Michelle Healey shows a hint of a smile as she glances out her office window in Memorial University's Physical Education Building.
"The old soccer field has turned into a duck pond, pretty much," she says looking at a puddle-filled, ragged piece of turf that used to be the school's field hockey pitch a long time ago.
Times have changed in terms of facilities and attitude at MUN, and Healey's been around long enough to see them change.
The varsity Sea-Hawks soccer teams now play on FieldTurf at King George V Park and basketball in the sparkling Field House. Yet, while the teams enjoy first-rate facilities these days, there's a lingering perception within the local sports community that Memorial University hierarchy has been somewhat apathetic towards varsity sports in general.
Healey, however, says that attitude - real or imagined - does not persist today.
"Varsity athletics has found a bit of a niche now," said Healey, a former Sea-Hawks basketball star. "I think there is greater support for varsity sports on campus.
"We were lucky enough to have had some people in leadership positions - people like Dr. Eddy Campbell - who understood the value of sport and what it can bring to the institution."
Campbell, who had a MUN varsity basketball background and held the position of acting president and vice-chancellor, has since moved on to become president of the University of New Brunswick.
However, his influence, as brief as it was, seems to have had a lasting impact.
"There's a definite change since I was first at MUN," said Healey, the former basketball star who had been the program co-ordinator with Memorial Athletics since 1999, and was named the university's first-ever full-time director of athletics in 2006.
"The (varsity sports) profile is different," said Healey. "The way that varsity sport is looked at internally is different.
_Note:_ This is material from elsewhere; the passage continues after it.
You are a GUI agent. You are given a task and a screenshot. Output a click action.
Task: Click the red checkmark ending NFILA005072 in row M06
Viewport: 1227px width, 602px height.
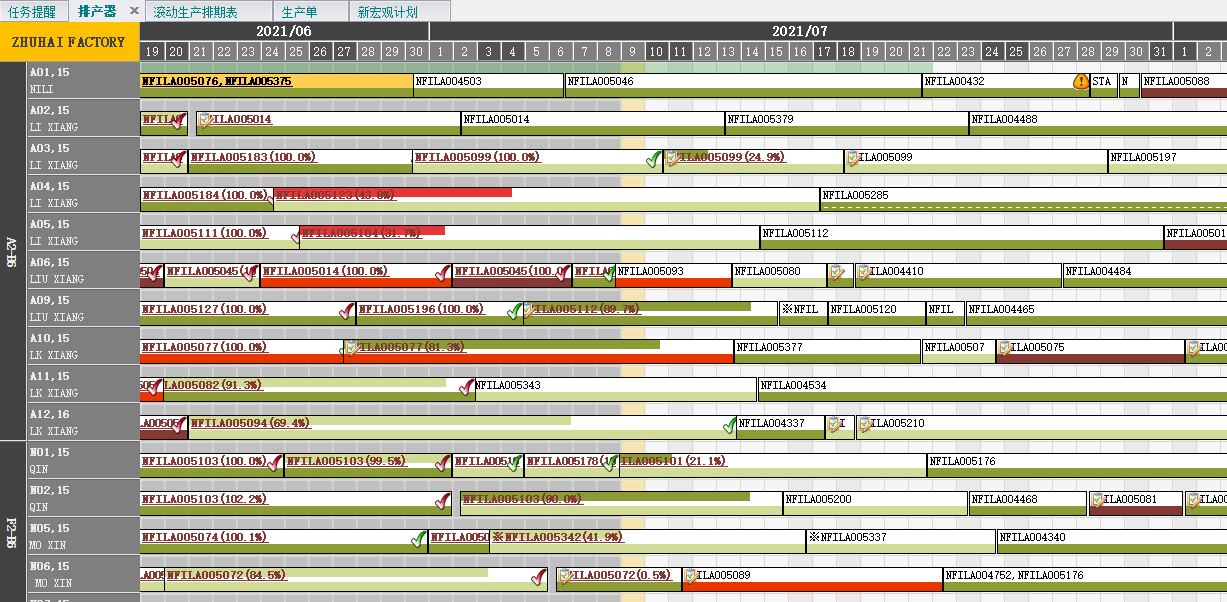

I think a little bit of a light switched on the year (2003) we played host to the Atlantic University Sport (AUS) women's basketball and, in particular, the year (2007) we hosted the Canadian interuniversity Sport (CIS) championship."
Both tournaments drew big crowds to the Field House, and the local organizing committees earned kudos for well-run tournaments.
"People saw the level of excitement that sport can bring," said Healey. "That (CIS) event brought university senior people out and it was eyes wide open for them at that point. I think they realized that we could potentially market the university strategically through varsity athletics."
As director of athletics, Healey is responsible for developing, promoting, managing and evaluating the varsity athletics programs. Her other duties include leading and overseeing the management of the university's varsity sports programs; building and fostering a team environment for Memorial athletics and serving as the primary ambassador for all athletics programs, the university and its partners.
She said a bigger emphasis on the varsity sports program can raise a university's profile across the country and make it easier to recruit athletes.
For example, Healey said she doesn't know what Cape Breton University's philosophy has been, "but they've definitely chosen sports as a mechanism to put their institution on the map."
CBU, with a student population of about 2,500, has won 14 AUS championships in the more prominent sports of men's and women's basketball and soccer. In contrast, Memorial, with a student population of 17,500, has won seven women's basketball championships in the past 16 years and four men's soccer titles, the last of which came in 1973.
"In the past five or so years, the university has seen the value in what the women's basketball has been able to do as far as MUN's profile on the national scene," said Healey.
She said CBU, for example, has definitely raised its profile through varsity athletics.
"You ask schools across Canada 15 years ago and nobody could tell you where UCCB (University College of Cape Breton as it was known then) was. Now everyone in the country knows about Cape Breton University."
If there was apathy among MUN's higher-ups in the past, there's an ongoing problem with student indifference towards varsity sports in general.
However, MUN is not alone in that regard.
Healey said, from what she has gathered over the years, all AUS schools, "struggle to get students on campus out to games."
She said her department continues to look for ways to encourage students to come out to varsity competition.
"We've gone so far as to provide free admission to games for all first-year students on campus. You'll get them to come out to some games but, for the most part, they don't come back.
"We've worked on various projects with student affairs, but unless you are offering something like a big giveaway, we don't seem to be getting much in return."
Healey said early indoctrination is probably the way to go.
"Every year, there are 2,500 new students who come to MUN. The first day students come in, we have to show them they are a part of the Sea-Hawks brand."
Memorial University has 31 Atlantic University Sport (formerly Atlantic-Universities Athletic Association) championship banners.